→ DIRECTIONS
Your copy starts at the line containing "Select the Standard plan button" and ends at the last line of the material below. Reproduce those lines exactly, with no pictures.

→ EXERCISE DATA
==================================================

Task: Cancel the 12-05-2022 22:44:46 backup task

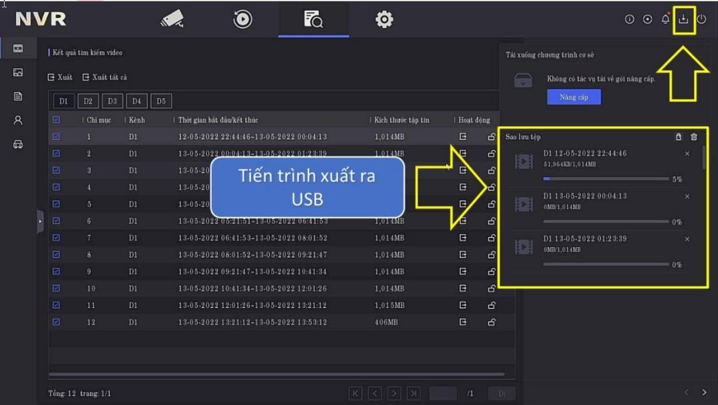Action: (x=687, y=154)
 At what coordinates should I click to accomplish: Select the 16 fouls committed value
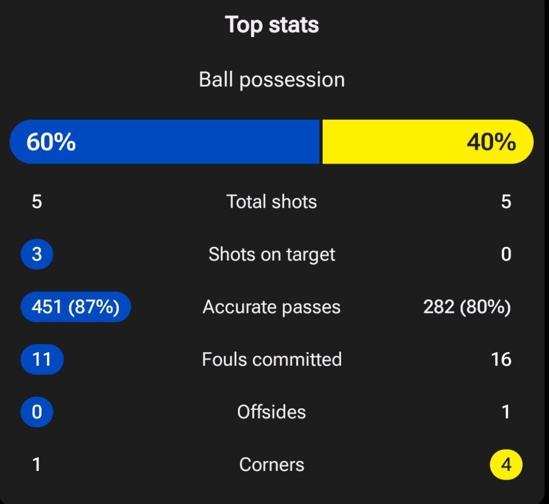point(501,359)
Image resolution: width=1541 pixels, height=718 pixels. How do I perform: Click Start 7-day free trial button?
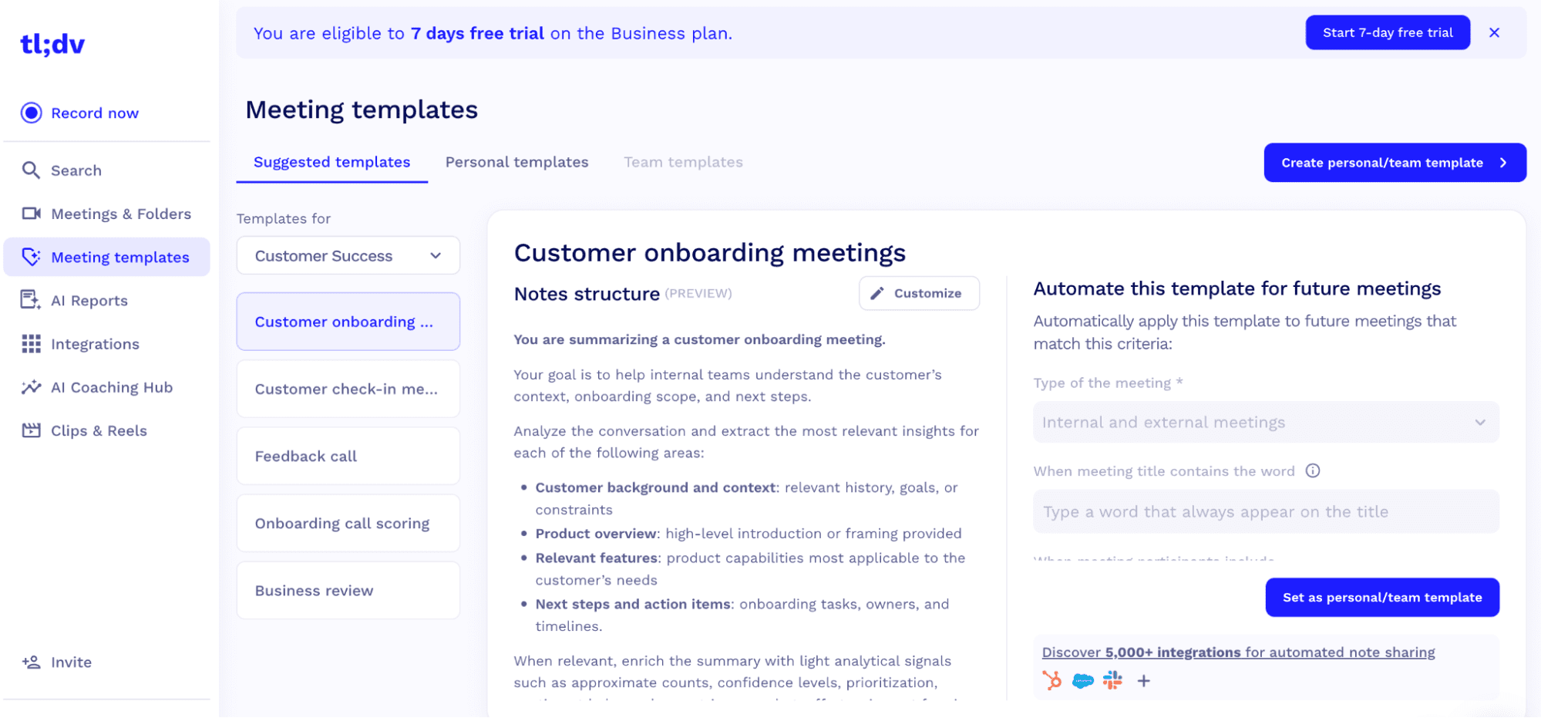(1387, 33)
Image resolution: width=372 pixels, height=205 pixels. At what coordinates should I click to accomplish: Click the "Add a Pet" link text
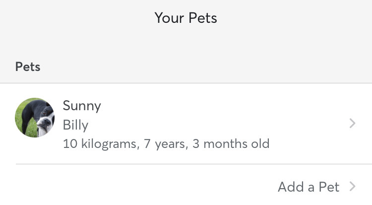tap(309, 187)
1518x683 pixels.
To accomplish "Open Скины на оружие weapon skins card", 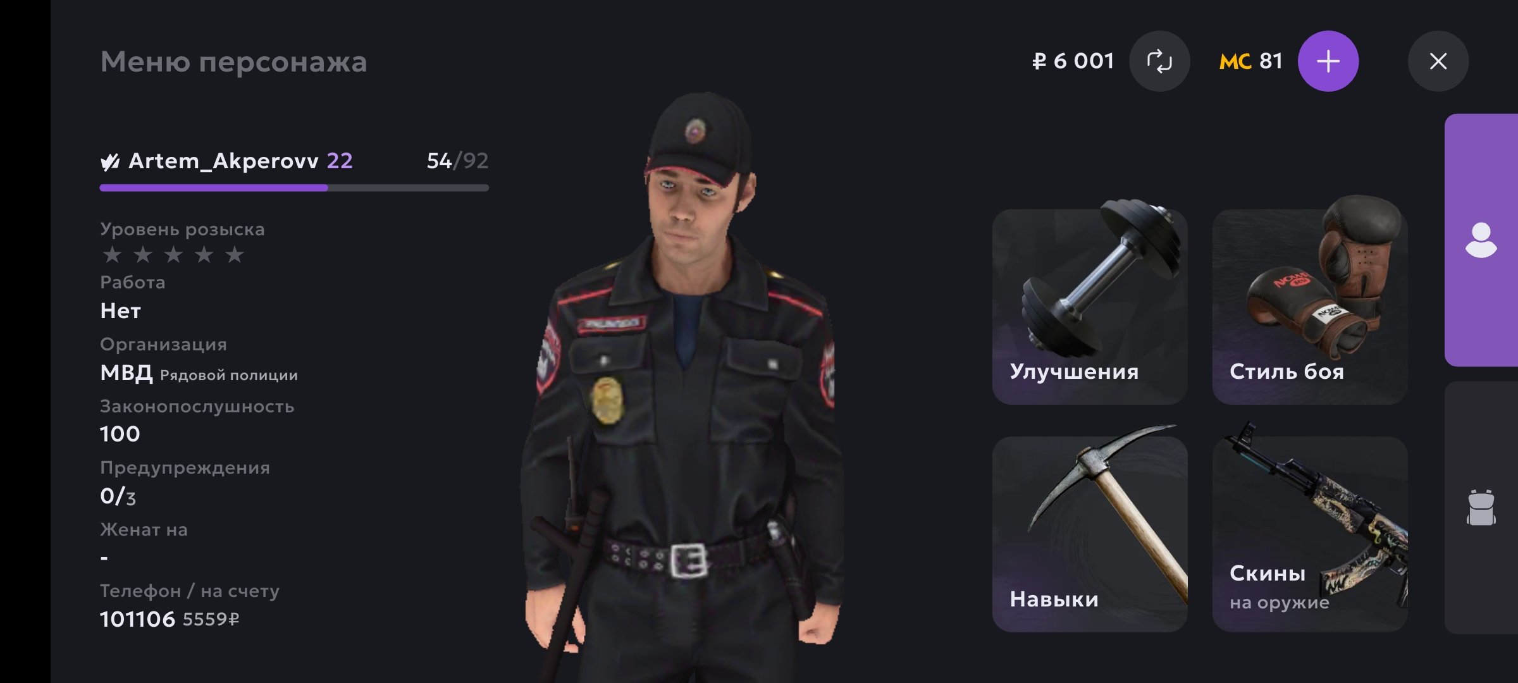I will click(1309, 534).
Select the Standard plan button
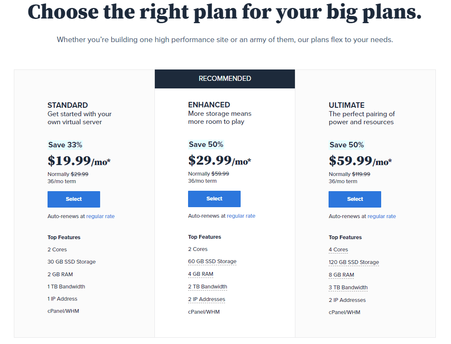 (x=74, y=199)
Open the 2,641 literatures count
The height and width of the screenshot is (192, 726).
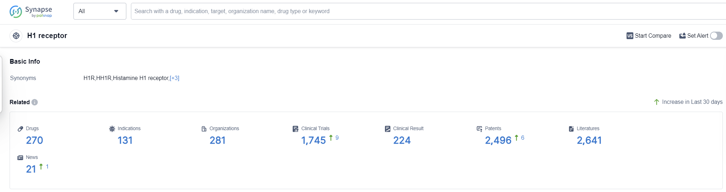[x=589, y=140]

==================================================

→ TASK OUTPUT
Select the Standard plan button
 (x=74, y=199)
Open the 2,641 literatures count
The height and width of the screenshot is (192, 726).
[x=589, y=140]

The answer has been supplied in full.